The Kreidersville Covered Bridge, which was built in 1839, is the last remaining covered bridge in Northampton County, Pennsylvania.

It was added to the National Register of Historic Places in 1980.

==History==
In 1959, inspired citizens of Northampton County rallied for the preservation of this historic structure after it became known that the State Highway Department had developed plans to replace it with a new concrete bridge. This structure then became one of the first covered bridges to be recognized for preservation by a committee of enthusiasts when those residents formed The Theodore Burr Covered Bridge Society of Pennsylvania, which they named after the arched truss that was patented by Theodore Burr and used in this bridge's construction.

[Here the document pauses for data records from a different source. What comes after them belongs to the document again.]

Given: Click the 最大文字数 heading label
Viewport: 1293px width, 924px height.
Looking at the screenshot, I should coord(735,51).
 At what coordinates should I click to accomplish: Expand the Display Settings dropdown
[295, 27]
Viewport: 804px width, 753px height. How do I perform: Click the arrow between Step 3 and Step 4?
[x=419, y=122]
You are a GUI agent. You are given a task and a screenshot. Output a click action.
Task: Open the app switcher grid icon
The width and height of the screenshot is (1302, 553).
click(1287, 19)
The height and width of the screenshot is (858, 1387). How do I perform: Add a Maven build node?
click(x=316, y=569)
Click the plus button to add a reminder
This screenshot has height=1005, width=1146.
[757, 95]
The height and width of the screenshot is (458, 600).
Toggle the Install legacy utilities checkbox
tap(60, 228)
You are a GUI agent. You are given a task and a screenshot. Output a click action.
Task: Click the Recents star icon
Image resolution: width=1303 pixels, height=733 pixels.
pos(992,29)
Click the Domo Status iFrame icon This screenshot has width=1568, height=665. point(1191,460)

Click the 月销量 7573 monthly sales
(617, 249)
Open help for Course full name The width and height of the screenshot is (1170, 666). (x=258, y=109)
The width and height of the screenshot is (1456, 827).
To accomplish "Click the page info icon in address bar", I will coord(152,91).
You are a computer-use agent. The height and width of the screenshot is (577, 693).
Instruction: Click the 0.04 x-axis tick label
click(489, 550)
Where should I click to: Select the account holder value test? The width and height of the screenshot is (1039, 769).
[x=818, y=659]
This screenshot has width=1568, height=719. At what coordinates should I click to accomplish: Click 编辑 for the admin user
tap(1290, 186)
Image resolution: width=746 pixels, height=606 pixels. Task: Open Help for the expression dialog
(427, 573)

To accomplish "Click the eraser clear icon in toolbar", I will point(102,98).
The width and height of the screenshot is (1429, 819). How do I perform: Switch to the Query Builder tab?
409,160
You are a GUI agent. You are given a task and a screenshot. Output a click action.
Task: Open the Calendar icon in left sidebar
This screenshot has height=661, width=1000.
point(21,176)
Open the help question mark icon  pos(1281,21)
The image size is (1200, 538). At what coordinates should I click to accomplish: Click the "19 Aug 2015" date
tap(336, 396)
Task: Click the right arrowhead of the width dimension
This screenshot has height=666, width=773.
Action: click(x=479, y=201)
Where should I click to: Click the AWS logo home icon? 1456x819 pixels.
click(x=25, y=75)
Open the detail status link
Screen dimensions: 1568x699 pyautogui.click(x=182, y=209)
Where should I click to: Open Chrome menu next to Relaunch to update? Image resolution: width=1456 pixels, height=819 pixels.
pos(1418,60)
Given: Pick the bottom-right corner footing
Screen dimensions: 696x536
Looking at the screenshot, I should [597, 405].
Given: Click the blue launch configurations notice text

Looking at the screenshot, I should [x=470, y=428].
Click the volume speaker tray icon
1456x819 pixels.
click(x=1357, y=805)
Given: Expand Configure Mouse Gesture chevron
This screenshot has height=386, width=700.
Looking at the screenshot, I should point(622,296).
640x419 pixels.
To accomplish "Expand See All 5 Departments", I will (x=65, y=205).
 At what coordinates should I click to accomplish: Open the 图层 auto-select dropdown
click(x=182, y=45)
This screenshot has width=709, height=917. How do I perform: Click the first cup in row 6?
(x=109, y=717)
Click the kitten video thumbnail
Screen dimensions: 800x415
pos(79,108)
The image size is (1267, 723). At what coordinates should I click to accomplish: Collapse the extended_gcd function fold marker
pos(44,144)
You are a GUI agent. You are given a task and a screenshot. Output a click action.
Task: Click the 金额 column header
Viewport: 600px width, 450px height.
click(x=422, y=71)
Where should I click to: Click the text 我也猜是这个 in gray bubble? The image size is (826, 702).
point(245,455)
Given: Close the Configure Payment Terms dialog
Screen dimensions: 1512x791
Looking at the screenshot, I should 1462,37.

In 1960, The Burr Covered Bridge Society, together with The Harmony Grange and local citizens, influenced Northampton County Commissioners to accept ownership after the Pennsylvania State Highway Department restored the bridge.

On September 30, 1961, state, county, and local representatives took part in rededicating the bridge, then known as Solt's Bridge. Kreidersville Covered Bridge was once known in the community as "Hummel's - Koch's - Solt's Bridge." They were names of families who lived near the bridge at the time.

==Architectural features==
The Kreidersville Covered Bridge crosses the Hokendauqua Creek. A Burr truss, wooden, covered bridge, it is 116 feet long, and is the last stop on the Lehigh Valley Covered Bridge tour through Northampton and Lehigh counties.

The bridge was added to the National Register of Historic Places in 1980.